Airline Food Provider Uses RFID

By Claire Swedberg

To speed its delivery trucks through security gates at New York's JFK Airport, catering company DO & Co deploys an active-tag system.

Food service companies at John F. Kennedy International (JFK) Airport in New York have begun using an AXCESS International's RFID system, known as ActiveTag, to improve efficiency and security when entering the airport. DO & Co. New York Catering Inc. is the most recent food service company to utilize the ActiveTag system there. The food service companies, as well as airport fuel trucks, use the wireless system to pass vehicles through security gates quickly and safely. DO & Co. began using the RFID system in March.

By using the wireless service to access security gates at the airport, truck drivers can now pass through more quickly without having to leave the truck or even come to a complete stop, says Allan Griebenow, the president and CEO of AXCESS, which is based in Carrollton, Texas. Airport service companies such as food providers operate their own gates that access the airport runway. Adjacent to the airport, food providers have facilities where they load the truck with food to be transported to an airplane. Drivers then must pass through security gates operated by their company, often causing a backup of trucks waiting to access or leave the airport runway. The RFID system was installed to address that backup. "In this way we can provide a solution that improves efficiencies as well as security," Griebenow says.

Allan Griebenow

Food service trucks carry AXCESS's 315 MHz active tag either in the cab or under the hood, Griebenow says, places where the tags would be difficult to locate and remove or disable. When a tagged food service vehicle approaches the security gates, it passes a 128 kHz underground activation loop, which sends a signal that wakes up the tag. The tag then transmits its ID number as well as the gate number that the truck is authorized to pass through. A 315 MHz receiver at the gate captures that transmission, which verifies that the vehicle ID and gate numbers match those in a database and then signals the gate controller to open the gate for that vehicle. The receiver can be connected via an industry standard interface known as the Wiegand protocol to existing security alarm equipment, as is the case with DO & Co.'s deployment, or connected to a company's existing corporate network. The ActiveTag system can also be used to trigger security video recording and live remote video transmission, although DO & Co.'s deployment does not.

According to Griebenow, vehicles can accomplish this transaction without coming to a stop. Prior to the deployment of DO & Co.'s ActiveTag system, each of the company's drivers had to first get out of the truck at the security gate, use a keypad to manually enter a numerical code and then drive the truck through the gate as it opened.

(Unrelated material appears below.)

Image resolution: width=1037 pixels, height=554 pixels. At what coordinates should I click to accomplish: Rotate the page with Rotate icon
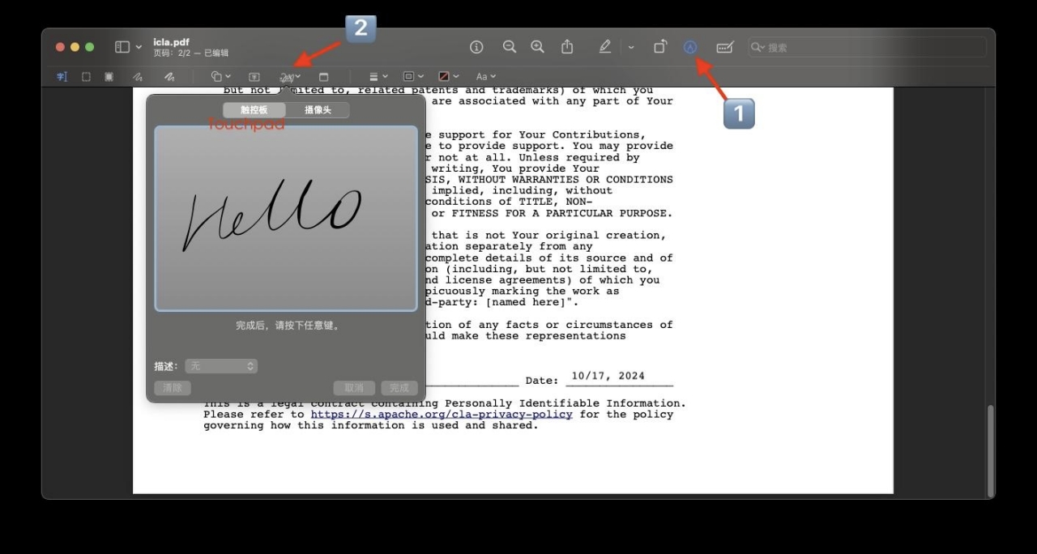click(x=660, y=47)
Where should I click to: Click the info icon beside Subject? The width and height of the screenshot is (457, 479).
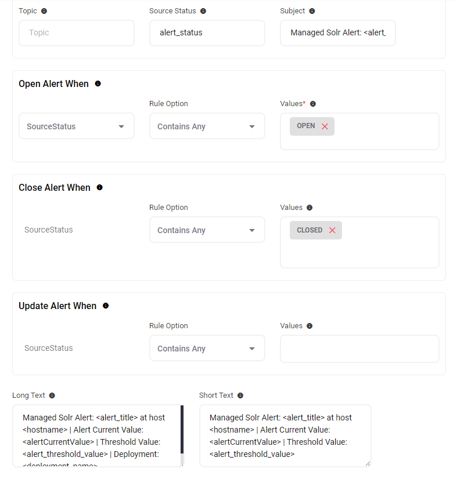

In addition to serving two catering companies and an airplane fuel provider, an AXCESS RFID system is also in place as a tagging and tracking system for personnel in airport warehouses. In the case of the fuel provider, the system also monitors who is operating the fuel truck (the driver carries an ID badge embedded with an AXCESS RFID tag).

The AXCESS vehicle ActiveTag system was installed by Digital Watchguard, a security and digital surveillance company.